The United Nations Office on Drugs and Crime (UNODC), with the support of German tech firm Siemens, recently launched a three-year $876,000 program to strengthen the government’s fight against private business corruption through promotion of the adoption of anti-corruption codes and guidelines.

Myanmar has already moved to tackle issues related to “beneficial ownership” (BO), referring to individuals who ultimately own or substantially benefit from a private company, and “politically exposed persons” (PEP), defined as people who are entrusted with prominent public functions and their family members and associates.

Analysts say greater transparency could help to untangle Myanmar’s web of public-private connections, and make it more difficult to hide and launder funds or pay bribes via shell companies and offshore accounts.

A Myanmar man counts a wad of kyat notes. Photo: Twitter

Myanmar authorities are rushing to push through BO-related regulations, driven in part by the threat of being “grey-listed” on the intergovernmental Financial Action Task Force’s money laundering watchlist.

The body will decide this month on whether to return Myanmar on its list, a designation that would complicate and impede international financial transactions and give the US and others more leverage to reimpose financial restrictions on the country.

Other regulatory initiatives are being driven by the need to implement the Extractive Industries Transparency Initiative (EITI), which requires Myanmar companies involved in oil, gas or mining to disclose their BOs by January 2020.

In November, DICA issued a directive on the disclosure of BO information for all companies, defining BO’s as an individual who holds more than 5% shares of voting rights in a private company. Myanmar’s central bank contradicted DICA in a later notification and raised the BO threshold to 20% without clear explanation for the move.

The DICA directive, which entered into force last month, has major loopholes, including language which says PEPs may not include leaders of ethnic armed groups or family members of senior officials.

Last month, the government published separately a BO database for extractive businesses covering five state firms including the powerful Myanma Oil and Gas Enterprise and Myanma Gem Enterprise, and 158 other companies involved in gemstones, mining, oil and gas, and other industries.

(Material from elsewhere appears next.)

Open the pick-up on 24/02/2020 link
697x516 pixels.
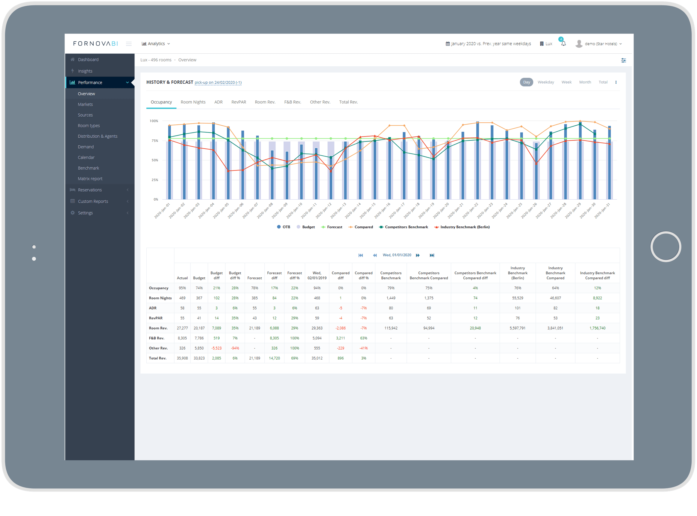pyautogui.click(x=218, y=82)
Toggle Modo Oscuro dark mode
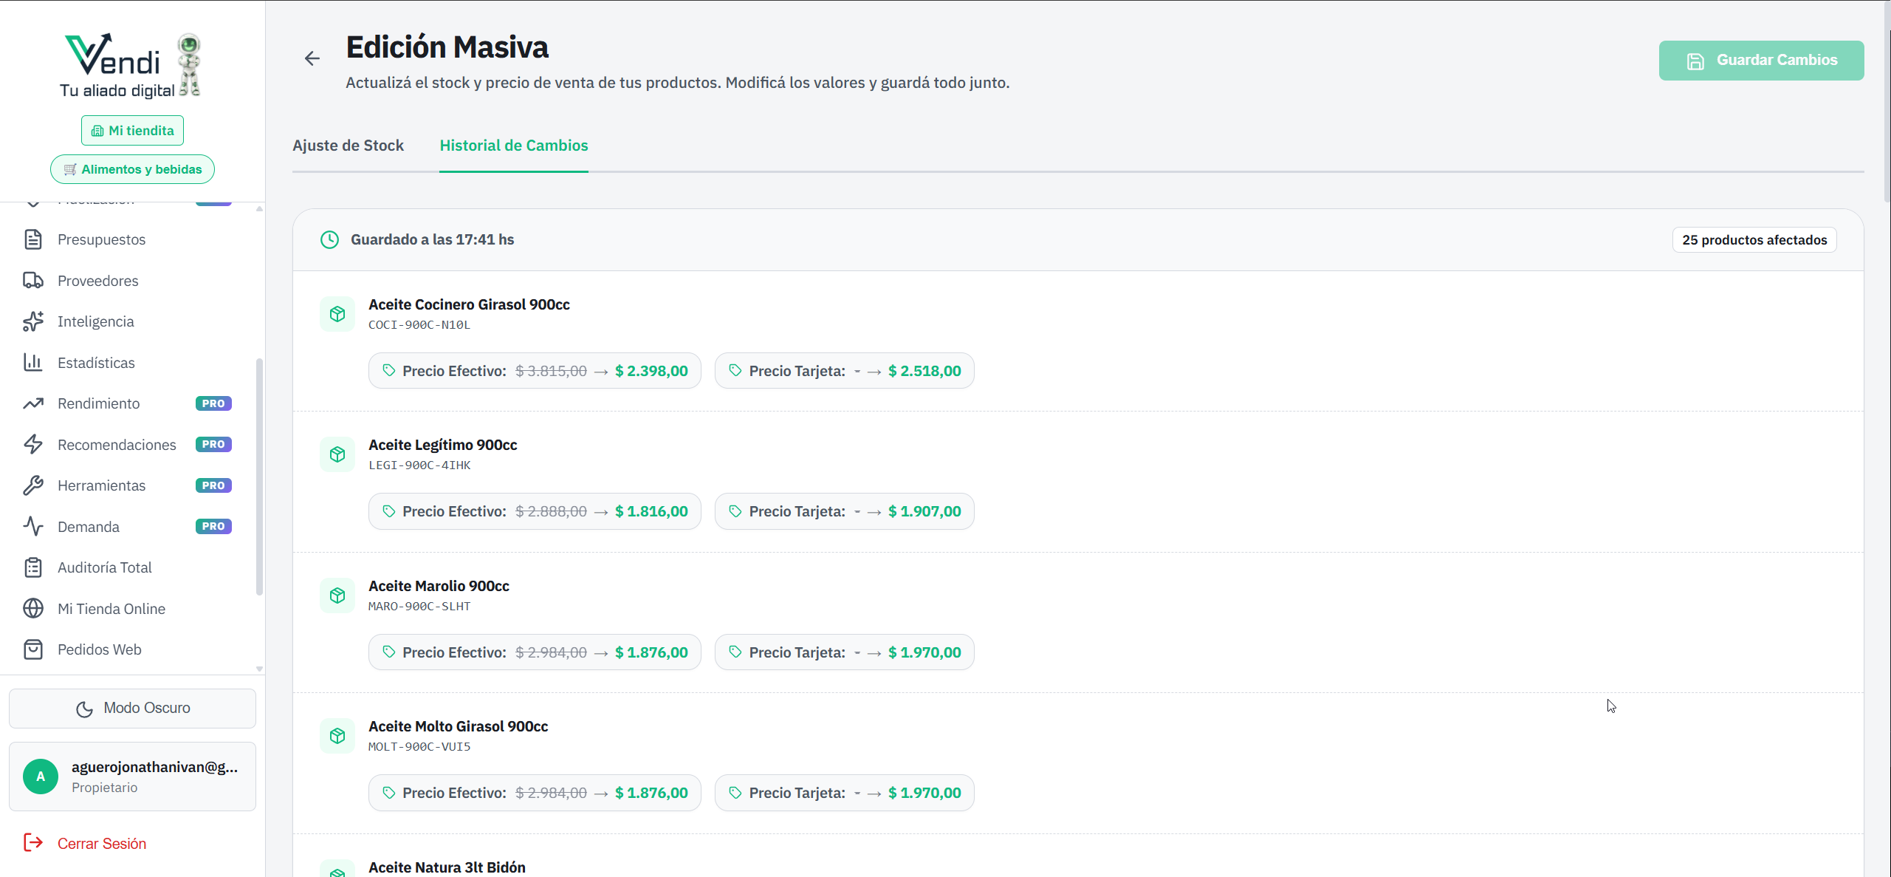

Only five out of the 163 companies declared that they have PEPs, while some with very obvious links to powerful figures did not disclose their involvement, based on Asia Times’ review of the database.

Protestors against the China-backed Letpadaung copper mine unfurl a banner in Yangon, Myanmar. Photo: Facebook
Protestors against the China-backed Letpadaung copper mine unfurl a banner in Yangon, Myanmar. Photo: Facebook

Myanmar’s first electronic company registry, known as “MyCo” and run by DICA, offers unprecedented access to official Myanmar corporate information, though it still lacks a search function for individual corporate connections.

That would make it easier to identify family-owned companies of senior officials and clamp down on the bureaucracy’s still deeply entrenched conflicts of interest.

During the last general election’s campaign period, Suu Kyi said in September 2015 that “no corruption will be tolerated” if her NLD party was elected to office.

“If the NLD will have the chance to form a government after the November election, the only promise I can give you is that we will form a clean government,” she said at the time.

With general elections set for November this year, Myanmar’s voters will decide – among other issues – whether Suu Kyi and her NLD have delivered on that graft-busting pledge.